Педро Викарио резким и точным рывком человека, привыкшего забивать скот, нанес ему второй удар почти в то же самое место. «Странно, что нож выходил сухим, — заявил Педро Викарио следователю. — Я ударил его не меньше трех раз, а крови не упало ни капли». После третьего удара Сантьяго Насар обхватил руками живот, согнулся пополам и, замычав, словно раненый бык, попытался повернуться к ним спиной. И тогда стоявший слева Пабло Викарио нанес ему кривым ножом единственную рану в поясницу, и кровь, ударив струей, намочила рубаху. «Кровь пахла им», — сказал он мне. Сантьяго Насар, смертельно раненный трижды, снова повернулся к ним лицом и привалился спиной к двери материнского дома, он даже не сопротивлялся, будто хотел одного: помочь им поскорее добить его с обеих сторон. «Он больше не кричал, — сказал Педро Викарио следователю. — Наоборот: мне почудилось, он смеялся». Оба продолжали наносить удары ножами, легко, по очереди, словно поплыв в сверкающей заводи, открывшейся им по ту сторону страха. Они не услышали, как закричал разом весь город, ужаснувшись своему преступлению. «Такое было чувство, будто скакал на коне», — заявил Пабло Викарио. И вдруг оба очнулись, вернулись на землю — они выбились из сил, а Сантьяго Насар, казалось, никогда не упадет. «Какое это дерьмо, братец, — сказал мне Пабло Викарио, — если б ты знал, как трудно убивать человека!» Желая одного — покончить с этим раз и навсегда, Педро Викарио отыскал, где сердце, но искал он его под мышкой — там, где оно бывает у свиней. Сантьяго Насар не падал только потому, что они сами поддерживали его, пригвождая ударами к двери. Отчаявшись, Пабло Викарио полоснул его горизонтально по животу, и все кишки, брызнув, вывалились. Педро Викарио собирался было сделать то же самое, но рука у него от ужаса дрогнула, и он только взрезал наискось ляжку. Еще мгновение Сантьяго Насар держался, привалясь к двери, но тут, увидев блеснувшие на солнце чистые и голубоватые собственные внутренности, упал на колени.

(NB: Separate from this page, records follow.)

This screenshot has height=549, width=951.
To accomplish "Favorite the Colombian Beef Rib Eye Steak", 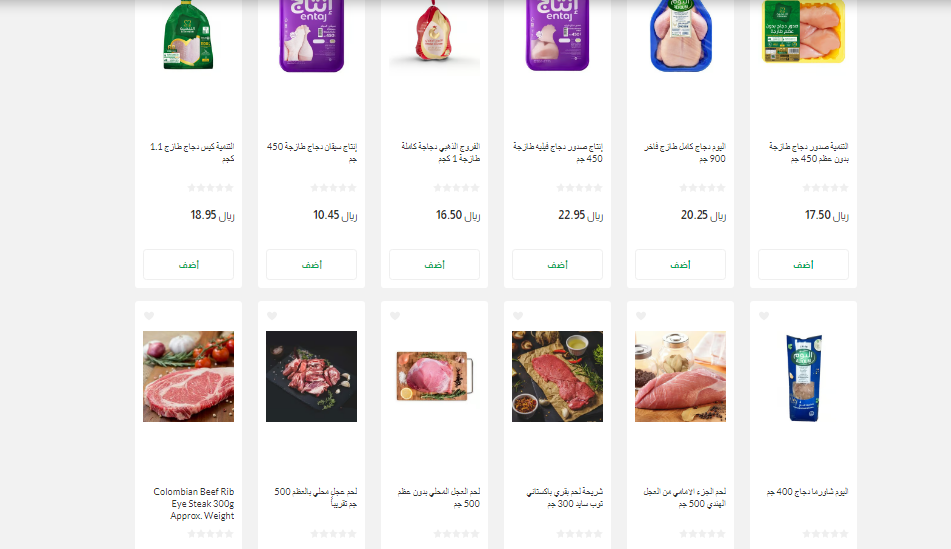I will [149, 316].
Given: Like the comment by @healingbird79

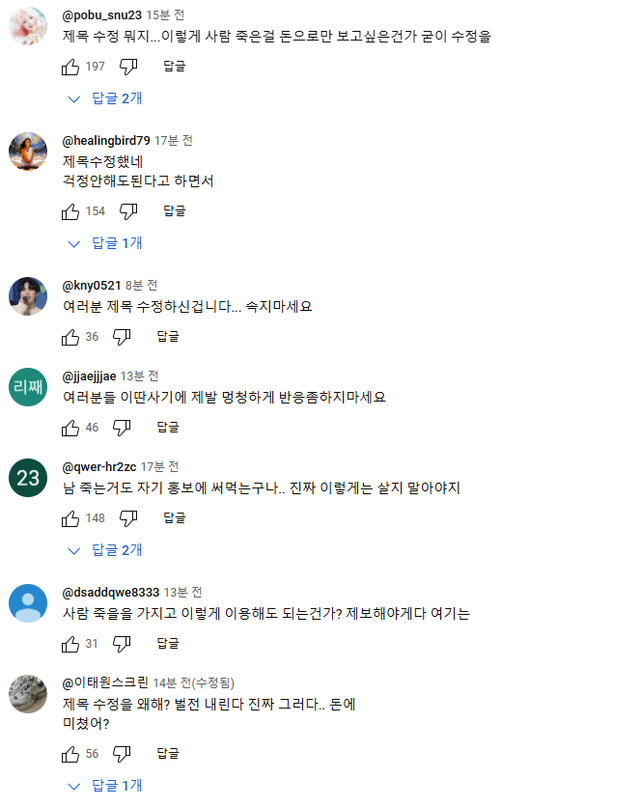Looking at the screenshot, I should coord(71,211).
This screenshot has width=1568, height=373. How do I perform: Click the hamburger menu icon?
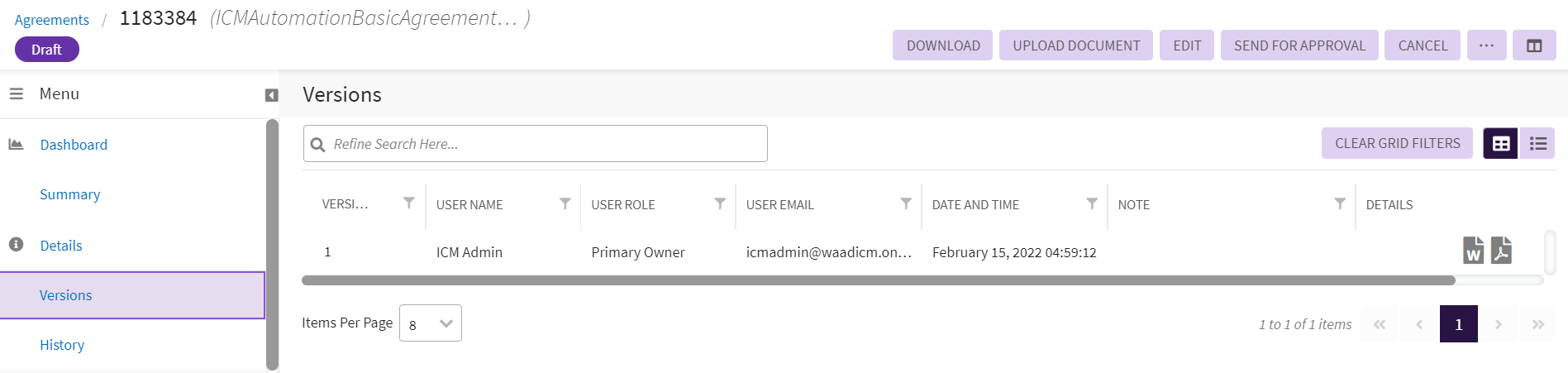(17, 94)
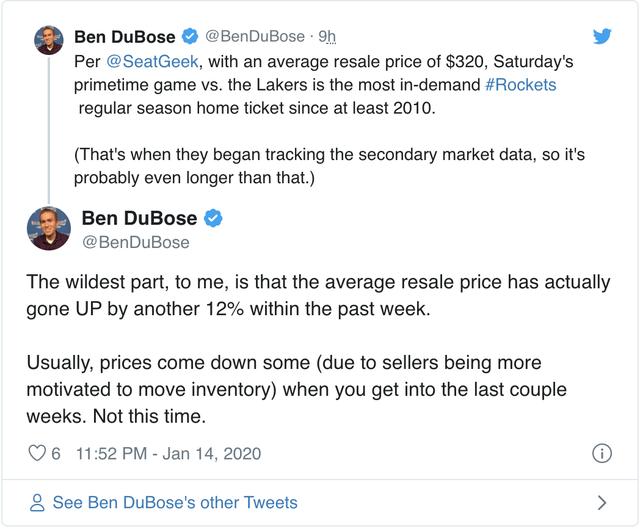Click the main Ben DuBose author name
The width and height of the screenshot is (640, 529).
[x=140, y=218]
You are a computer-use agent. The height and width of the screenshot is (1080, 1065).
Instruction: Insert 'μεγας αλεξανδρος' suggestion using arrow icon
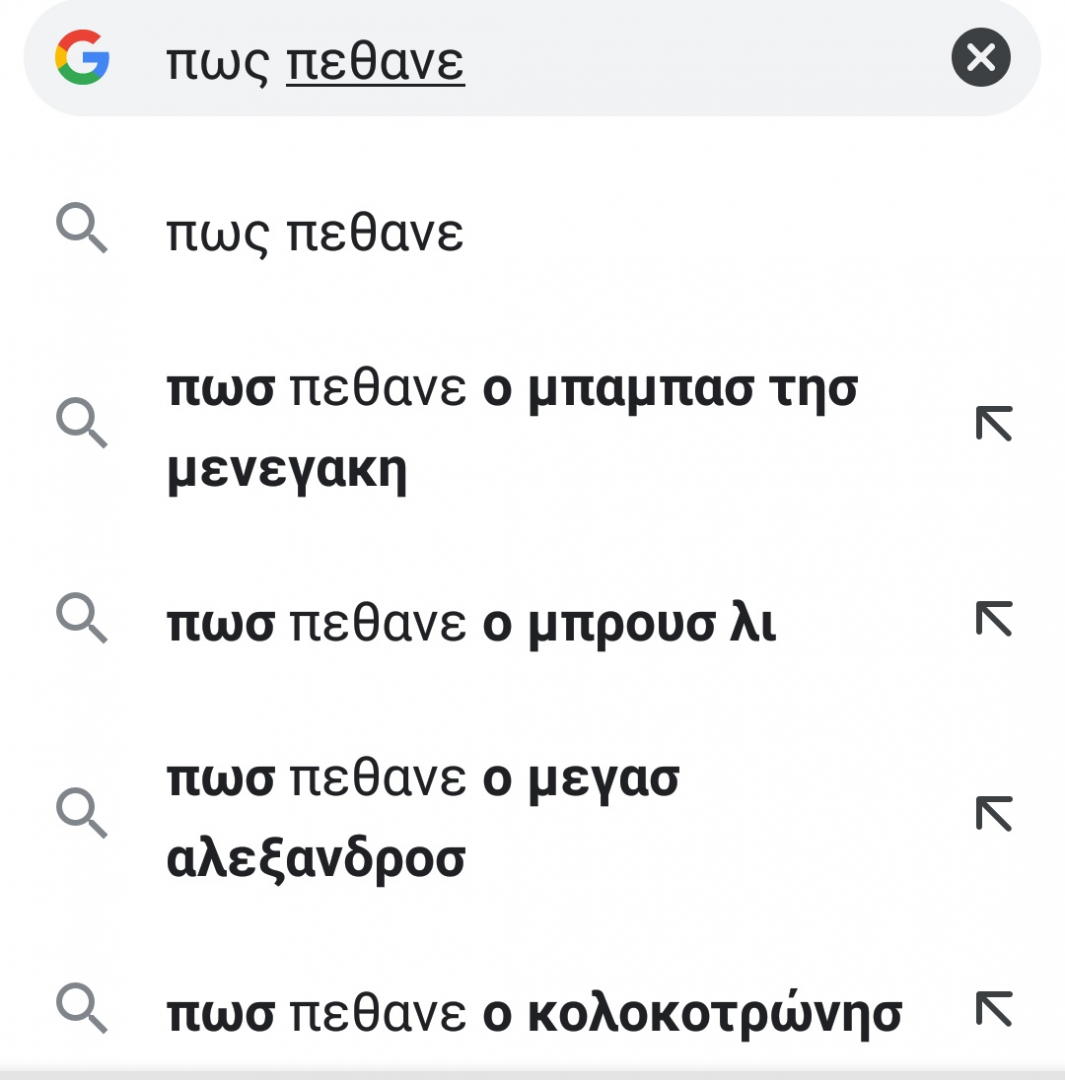993,813
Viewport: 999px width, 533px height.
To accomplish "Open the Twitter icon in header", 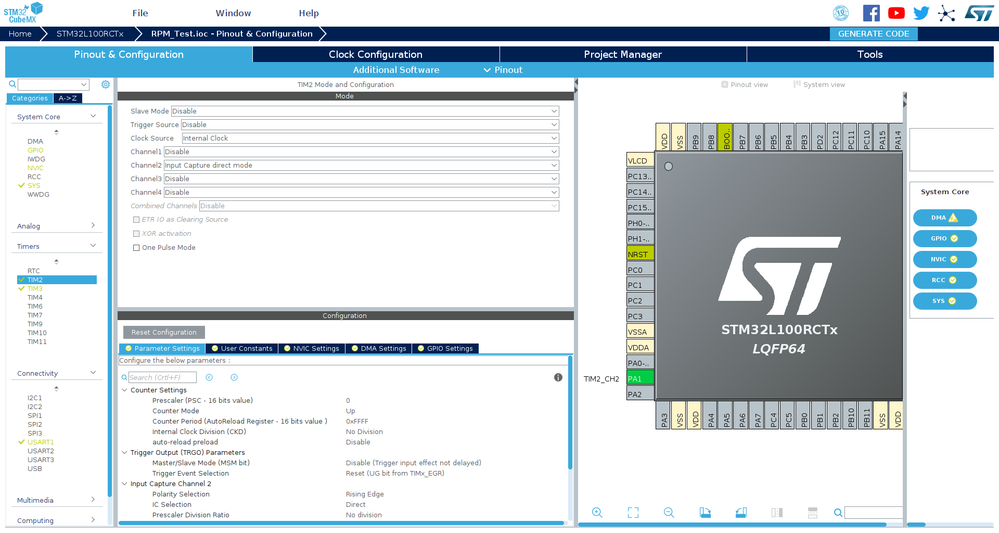I will [x=921, y=13].
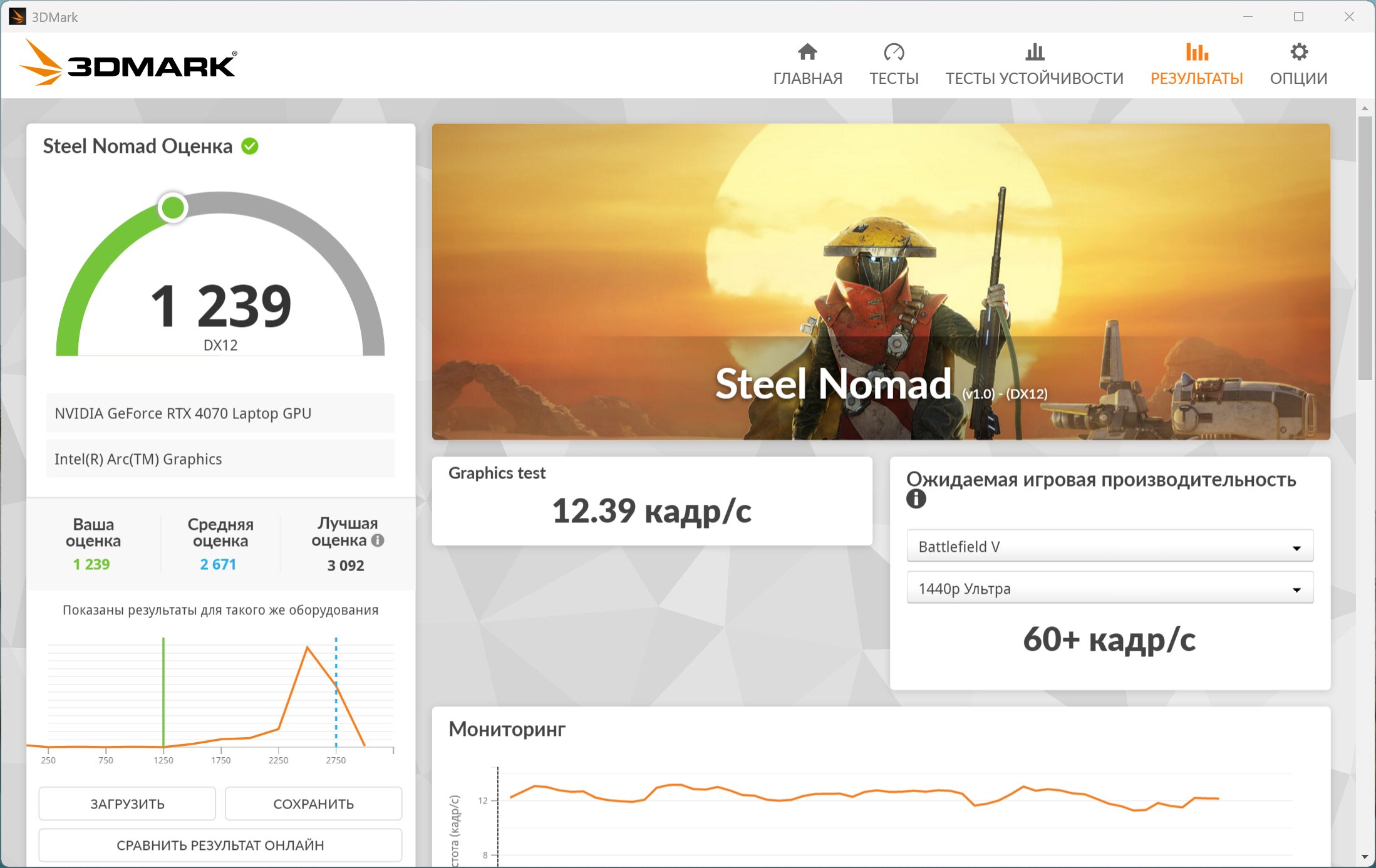The width and height of the screenshot is (1376, 868).
Task: Click the green verified checkmark icon
Action: [250, 146]
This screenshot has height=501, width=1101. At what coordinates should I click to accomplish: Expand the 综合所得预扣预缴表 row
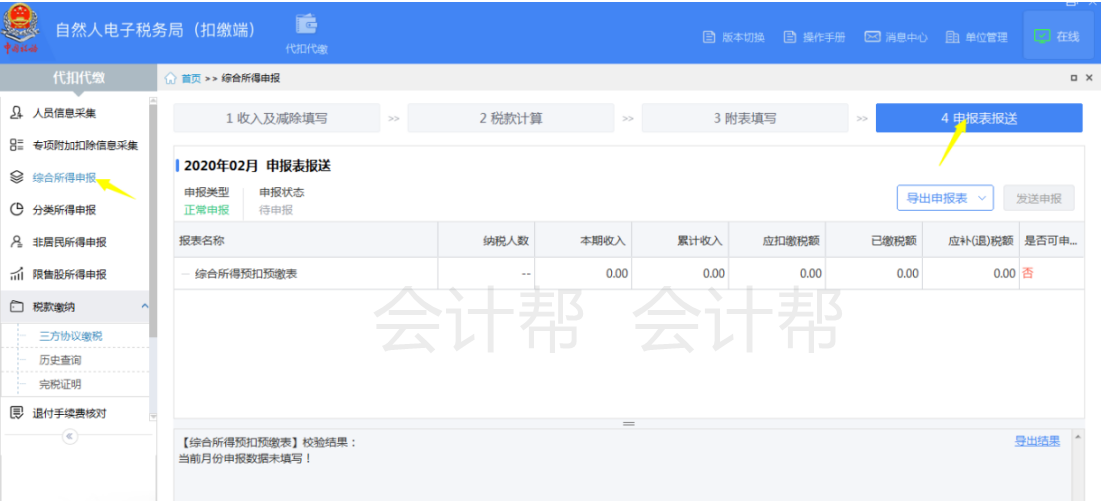pos(185,273)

Пласида Линеро кричала-искала его по комнатам, не понимая, откуда несутся другие крики, не его, а потом выглянула в окно на площадь и увидела близнецов Викарио, бегущих к церкви. За ними по пятам бежали Ямиль Шайум с ружьем для охоты на ягуаров и еще арабы, невооруженные, и Пласида Линеро решила, что опасность миновала. Она вышла на балкон спальни и увидела Сантьяго Насара: он лежал перед дверью, в пыли, лицом вниз, и пытался подняться из лужи собственной крови. Он встал и, не распрямившись, поддерживая руками вывалившиеся внутренности, пошел, словно в бреду. Он прошел более ста метров, вокруг всего дома, чтобы войти в него через кухню. Голова была еще достаточно ясной, чтобы не идти длинным путем по улице, а пройти через соседский дом. Пончо Ланао, жена Пончо и пятеро их детей не знали о том, что случилось в двадцати шагах от их двери. «Мы слышали крики, — сказала мне жена Пончо Ланао, — но думали, это праздник в честь епископа». Они только что сели завтракать, когда вошел Сантьяго Насар, весь в крови, поддерживая руками гроздья собственных кишок. Пончо Ланао сказал мне: «В жизни не забуду, как ужасно воняло дерьмом». А вот Архенида Ланао, старшая дочь, сказала, что Сантьяго Насар шел как обычно — великолепно, размеренным шагом, и его сарацинский лик с взлохмаченными кудрями был прекрасен как никогда. Проходя мимо стола, он улыбнулся им и пошел по коридору, через дом, к другому выходу. «Мы от страха застыли, как парализованные», — сказала мне Архенида Ланао. Моя тетка, Венефрида Маркес, на другом берегу речки у себя во дворе чистила рыбу и увидела, как он, отыскивая дорогу домой, на негнущихся ногах спустился по ступеням старого мола.
— Сантьяго, сынок, — крикнула она ему, — что с тобой?
Сантьяго Насар узнал ее.
— Меня убили, Вене, голубушка, — сказал он.
На последней ступени он споткнулся, но тотчас же выпрямился. «И даже постарался — стряхнул рукой землю, которая пристала к кишкам», — рассказала мне моя тетка Вене. А потом вошел в кухню через черный ход, который с шести утра был открыт, и рухнул лицом вниз.